# East Prussia 1945



## buddho (Jul 31, 2005)

Here is another Dragon 1/35 scale set (I used 2 out of 4 figgies), Citadel and Vallejo acrylics used throughout, foam and brush hair for the house, tree roots for the tree, chopped up paint stirrers for the wooden fences and shutters, silflor grass matting, Custom Scenics fine gravel, and dried flowers for the flora: 

http://www.armor.se/forum/uploaded/buddho/200783104329_prussia1.JPG

http://www.armor.se/forum/uploaded/buddho/200783104552_prussia2.JPG

http://www.armor.se/forum/uploaded/buddho/20078310477_prussia3.JPG

Thanks for looking!


----------



## Jafo (Apr 22, 2005)

nice job, love the camo job


----------



## buddho (Jul 31, 2005)

Thanks Jafo for the reply. I was wondering if my posts were blackballed on this site!


----------



## SJF (Dec 3, 1999)

Superb job. Looks so real, it's hard to believe it's 1/35 scale. 

Sean


----------



## Seaview (Feb 18, 2004)

Excellent again, Buddho! 
Incidentally, please don't be concerned about being "blackballed", it's just that a lot of the regulars seem more interested in the SciFi stuff (when they get time to read all the posts).
But as for me, you keep building 'em, and I'll keep admiring them! :woohoo:


----------



## 70_442 (Feb 25, 2007)

I'm not into army stuff......but that looks GREAT. Nice detail.


----------



## buddho (Jul 31, 2005)

Thanks everybody!


----------



## roadrner (Jul 21, 1999)

:thumbsup: :thumbsup: rr


----------



## iamweasel (Aug 14, 2000)

Really, very, very nice!!


----------



## dgtrekker (Jul 23, 2001)

Amazing detail, great work!


----------



## buddho (Jul 31, 2005)

Thank you all!


----------



## srspicer (Oct 14, 2007)

Simple dio's are sometimes the best.
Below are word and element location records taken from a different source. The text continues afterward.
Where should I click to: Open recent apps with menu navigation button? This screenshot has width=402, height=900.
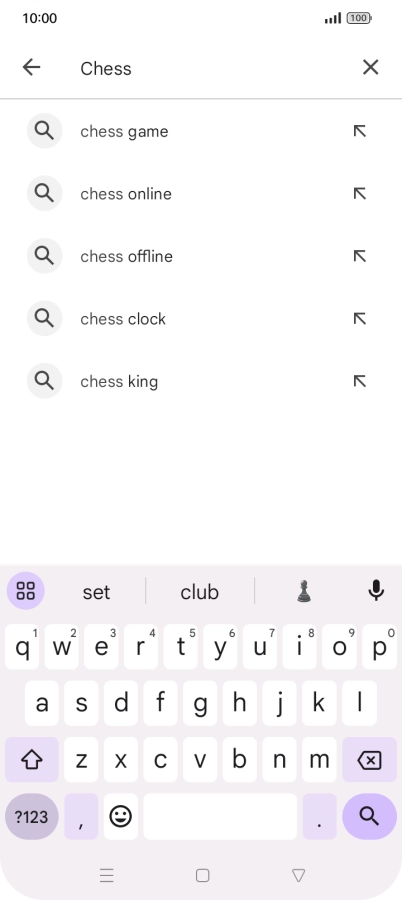(x=107, y=875)
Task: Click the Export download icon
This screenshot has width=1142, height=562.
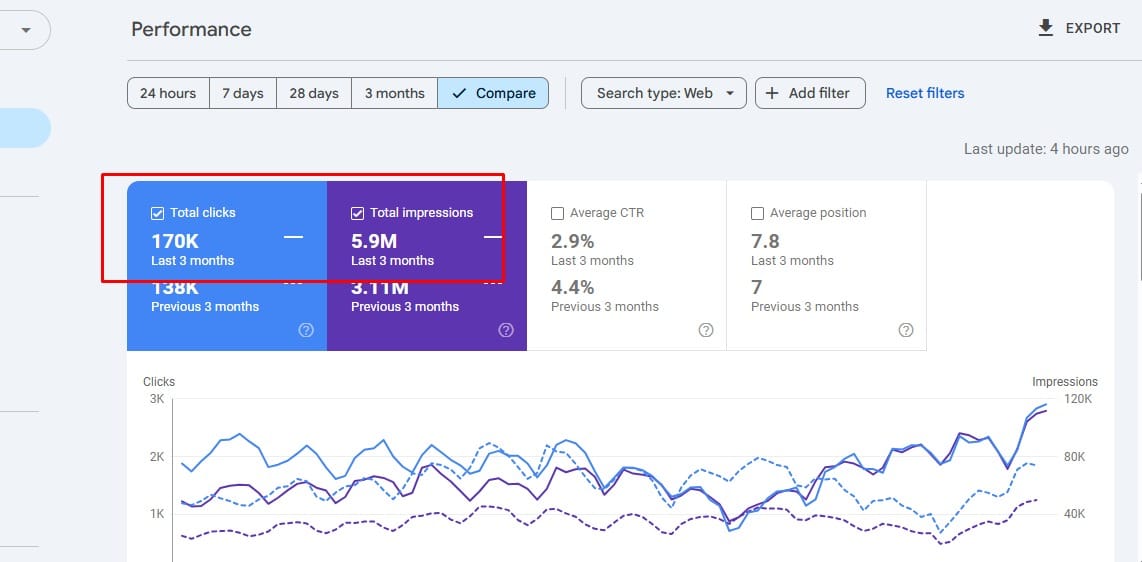Action: [x=1046, y=28]
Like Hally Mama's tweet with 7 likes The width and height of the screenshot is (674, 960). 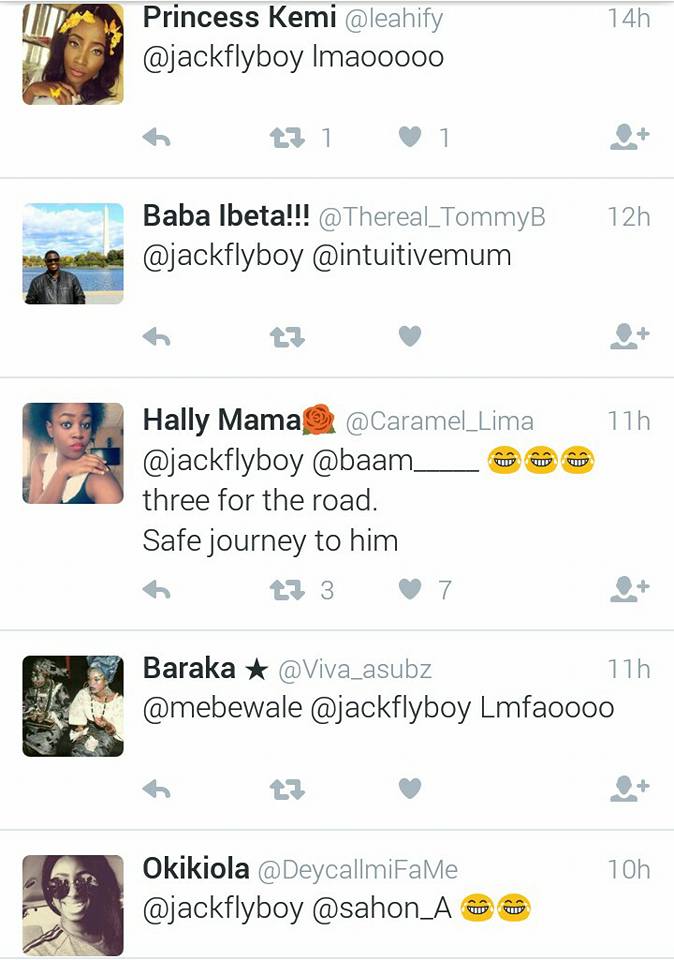point(410,590)
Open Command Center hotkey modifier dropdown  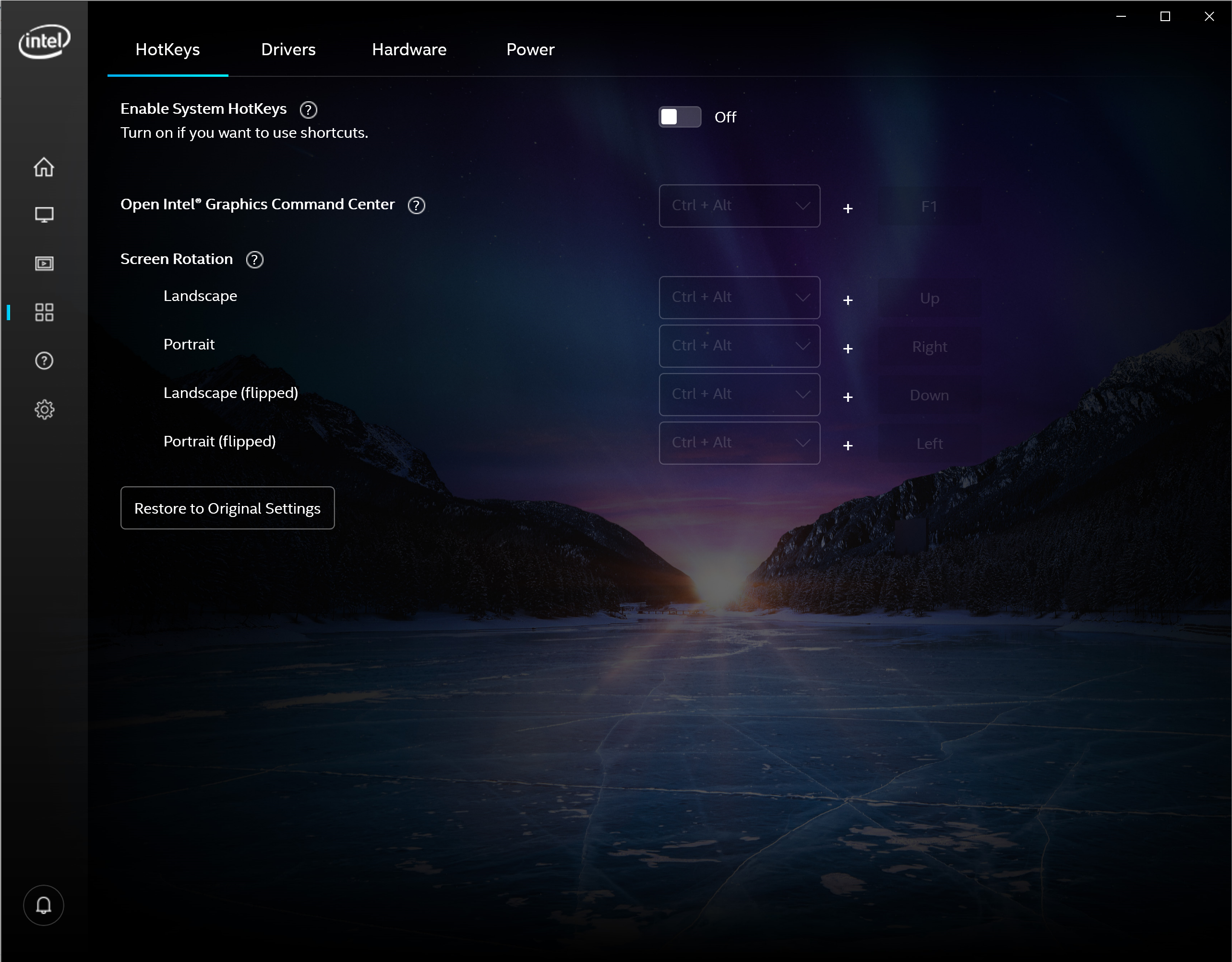tap(739, 206)
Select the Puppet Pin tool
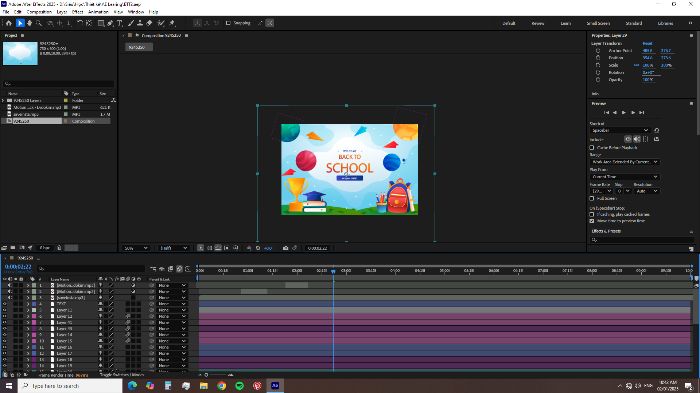This screenshot has height=393, width=700. (172, 23)
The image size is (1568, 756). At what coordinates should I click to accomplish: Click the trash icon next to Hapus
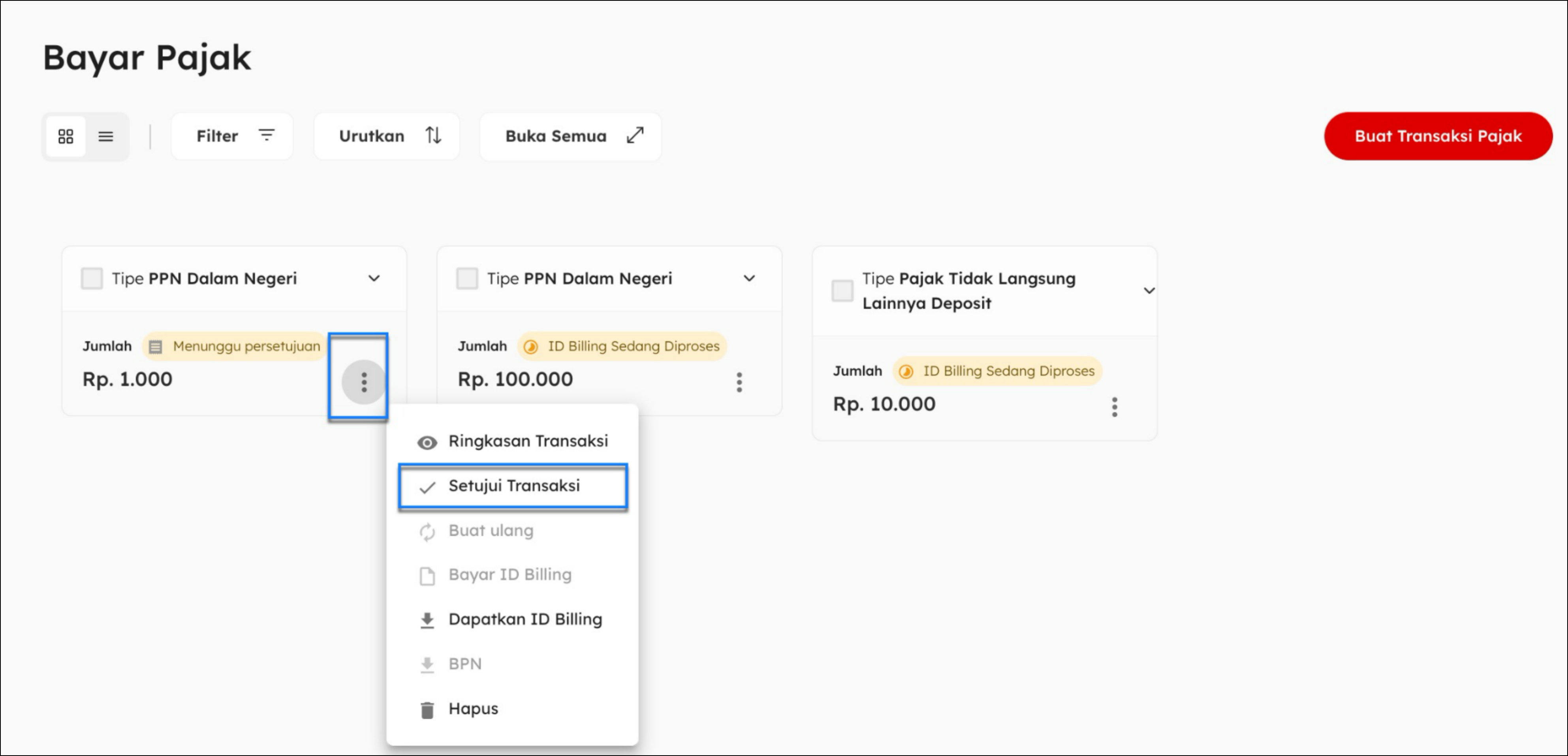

This is nicely composed for the space, and the dried flowers really give it some realism. As well as the figure poses, cammo deco, fencing, building...........  

Scott


----------



## buddho (Jul 31, 2005)

Thank you srspicer!


----------



## Nosferatu (Dec 16, 2007)

Nice job, way better than mine.


----------



## buddho (Jul 31, 2005)

Thank you Nosferatu!


----------